A Look in the Mirror

At our annual Board meeting on January 9, the Montecito Association Board of Directors broke with tradition: we neither proposed nor elected a new slate of officers for 2007, voting instead to defer these appointments until our new board decides whether to re-organize our committee structure.

We were asked afterwards whether this seemingly abrupt decision was influenced by the recent spate of criticisms leveled at our organization. The answer is a resounding NO! But, truthfully, freighted with a little yes as well.

Here’s the story. Our Board of Directors, like many boards, has an executive committee, or excom, working closely with the president to develop agendas and deal with sensitive issues, such as personnel and finance. Our excom is normally composed of board leadership and other directors with skill sets the president feels will complement the team. In August, certain excom members proposed we study an institutional reorganization, arguing that we lobbied for review of the Montecito Planning Commission and Montecito Board of Architectural Review after they left the Montecito Association and became County agencies, so why not review ourselves as well? Were we efficient? Sensitive to our membership? Responsive enough? Truly exercising our mission as conceived by our founders?

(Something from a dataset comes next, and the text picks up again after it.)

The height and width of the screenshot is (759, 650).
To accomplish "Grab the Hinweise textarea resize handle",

No, we recognized, we weren’t as ship-shape as we needed to be. A paradigm had shifted in the Montecito Association, and our role in the community had changed, albeit subtly without our historic architectural review and land use committees – forcing us to evolve into more an adversarial than a deliberative body; thus decades-old committee functions begged the question of viability; new technology was both a challenge and an opportunity; and how does all this affect our “brand awareness?” a sop to current lexicon, but never truer. Questions needed to be answered, because the same challenges facing Montecito in 1948 exist today.

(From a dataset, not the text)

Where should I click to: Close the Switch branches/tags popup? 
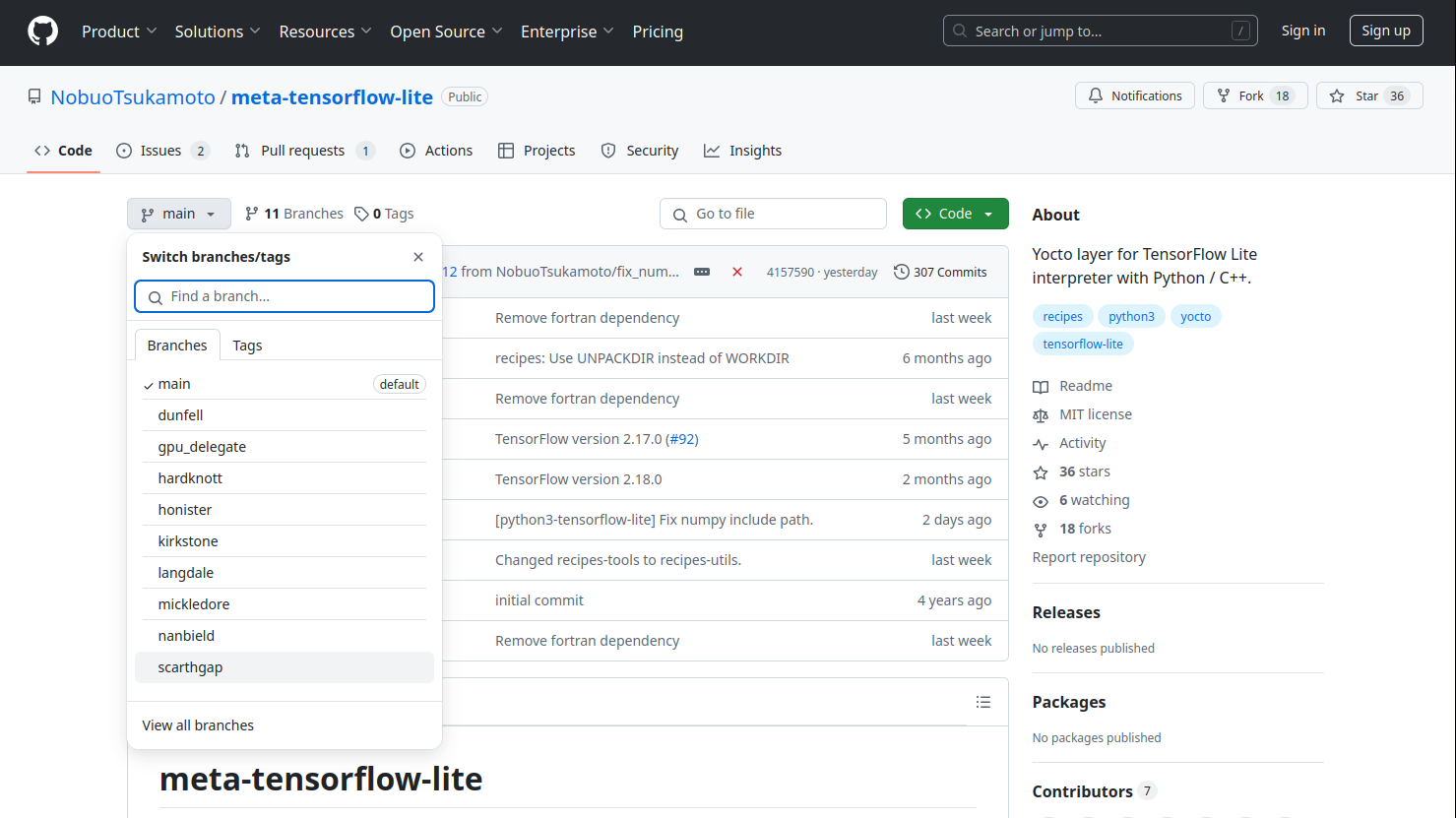tap(418, 257)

By early November, the first iteration of a reorganized Association was presented in conceptual form to the board. It was well received, thus the excom sub-committee developing the new format was energized to fully realize the plan and present it for consideration at the December meeting. If approved, the reorganization would redefine organizational and committee leadership roles for 2007.

But abruptly and unexpectedly, we found ourselves party to a public controversy; our procedures, our decades-long relationship to public agencies and our district supervisor, our integrity, even the rules governing our board elections were questioned and criticized. Naturally we reacted, but whether by a newspaper editorial or letters to our membership, what transpired first was a great deal of discussion and reflection about the charges being leveled at us. In other words, though angry and embarrassed, we nonetheless took the accusations seriously: had we somehow, whether consciously or not, lost sight of the Association’s historic goal of preserving, protecting and enhancing the semi-rural residential character of Montecito? Were we unnecessarily complicating an already overly complex County planning and permitting process? Were we making personal, arbitrary land use decisions rather than basing our recommendations solely on the Montecito Community Plan? Had we become a hindrance, rather than a benefit to the community?

Our deliberations throughout November and December included former board leadership, and many other Montecitans. What we learned was that, yes, on occasion we’d been overzealous, overreaching and had at times overcomplicated the land use process. We further validated the idea of re-organization by discovery of organizational inefficiencies, and worse, our failure to better communicate who we are, what we do, and how the land use process in Santa Barbara County functions to our constituency.

In early January, our annual board election was held, and the Association membership elected new directors to take the seats vacated by Hugh Boss, Jean von Wittenburg, Harry Kolb and Susan Keller. An orientation was scheduled for the new members, and suddenly it was the second week in 2007 and the board had run out of time to fully discuss and ratify the proposed re-organization.

Which brings us back to the annual board meeting on January 9, and why the board neither proposed nor elected a new slate of officers. Though admittedly imperfect, we do listen. We hear the criticisms, we take being stewards of $6.5 billion worth of real estate seriously. Very seriously. And – though we believe we’re effective advocates for Montecito – we feel we can do a better job. The reorganization, should it happen, will be unveiled at our February 13 board meeting, where we’ll re-convene the January 9 meeting, conclude business, then the newly 2007 leadership will conduct business as usual, not the least of which will be the announcement of our (until now) confidential relationship with Caruso Affiliated, the new owners of the Miramar Hotel whom the Montecito Association will proudly introduce to the community at a special reception at the community hall on Friday, February 16, from 4 pm to 5:30 pm.

A lot is happening. And all for the good.